(PROBLEM TO WORK ON): Rewrite the listing below, swapping every occurrence of "Open" for "Activate" and leaving everything else unchanged.

(Text and element pointing listing)
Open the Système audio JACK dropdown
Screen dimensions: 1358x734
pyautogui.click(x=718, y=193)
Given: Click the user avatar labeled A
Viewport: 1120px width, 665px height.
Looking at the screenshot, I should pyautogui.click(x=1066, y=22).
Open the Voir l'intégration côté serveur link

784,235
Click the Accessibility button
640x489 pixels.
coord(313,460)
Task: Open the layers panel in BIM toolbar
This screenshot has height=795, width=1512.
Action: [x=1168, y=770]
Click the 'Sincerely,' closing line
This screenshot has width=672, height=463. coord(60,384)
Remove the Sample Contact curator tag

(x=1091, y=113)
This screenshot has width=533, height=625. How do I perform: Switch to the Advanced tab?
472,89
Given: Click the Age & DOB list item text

(THE SOLUTION):
Activate the Système audio JACK dropdown
Screen dimensions: 1358x734
pyautogui.click(x=718, y=193)
Given: Click the user avatar labeled A
Viewport: 1120px width, 665px height.
Looking at the screenshot, I should pyautogui.click(x=1066, y=22).
Activate the Voir l'intégration côté serveur link

784,235
Click the Accessibility button
640x489 pixels.
coord(313,460)
Task: Activate the layers panel in BIM toolbar
This screenshot has height=795, width=1512.
Action: [x=1168, y=770]
Click the 'Sincerely,' closing line
This screenshot has width=672, height=463. coord(60,384)
Remove the Sample Contact curator tag

(x=1091, y=113)
This screenshot has width=533, height=625. How do I perform: Switch to the Advanced tab?
472,89
Given: Click the Age & DOB list item text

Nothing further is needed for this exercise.